» **Excerpted text**
+===+

Implementation of RNN-SAC for continuous action?

Hi there,

was wondering if I could have any guidance on the implementation of the continuous version of RNN-SAC, since the torch implementation only has the discrete one available.

I have managed to convert the code to tensorflow from torch, which runs fine with discrete but the continuous implementation (That I did on my own) did not seem to be learning well compared to the SAC-MLP. I believe I may have did something wrong.

Below is the code from my own “sacrnn_tf_policy” , where in the def get_distribution_and_class and I simply add the ‘policy_t’ after the seq length.
Everything else was the exact conversion from torch to tf.

# Get a distribution class to be used with the just calculated dist-inputs.

+===+

» **Provided material**

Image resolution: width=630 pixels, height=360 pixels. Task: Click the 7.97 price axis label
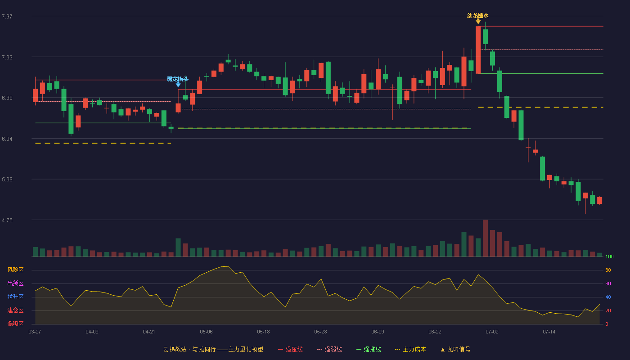pyautogui.click(x=7, y=16)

+===+

» **Task requirements**
a) In the forum post about RNN-SAC, shorten the paragraph that begins "I have managed to convert the code" while keeping its main facts.
b) Write the next part of the forum post about RNN-SAC for continuous actions, picking up after its last line.

» **Set of answers**
a) I converted the code from torch to TensorFlow, and it works with discrete actions. However, my own continuous version learns poorly compared to SAC-MLP, so I may have made a mistake.

b)
    action_dist_class = _get_dist_class(policy, policy.config,
                                        policy.action_space)
    action_dist_t = action_dist_class(
        distribution_inputs, policy.model)
    policy_t = action_dist_t.deterministic_sample()
    _, q_state_out = model.get_q_values(model_out, states_in["q"], seq_lens, policy_t)
    if model.twin_q_net:
        _, twin_q_state_out = \
            model.get_twin_q_values(model_out, states_in["twin_q"], seq_lens, policy_t)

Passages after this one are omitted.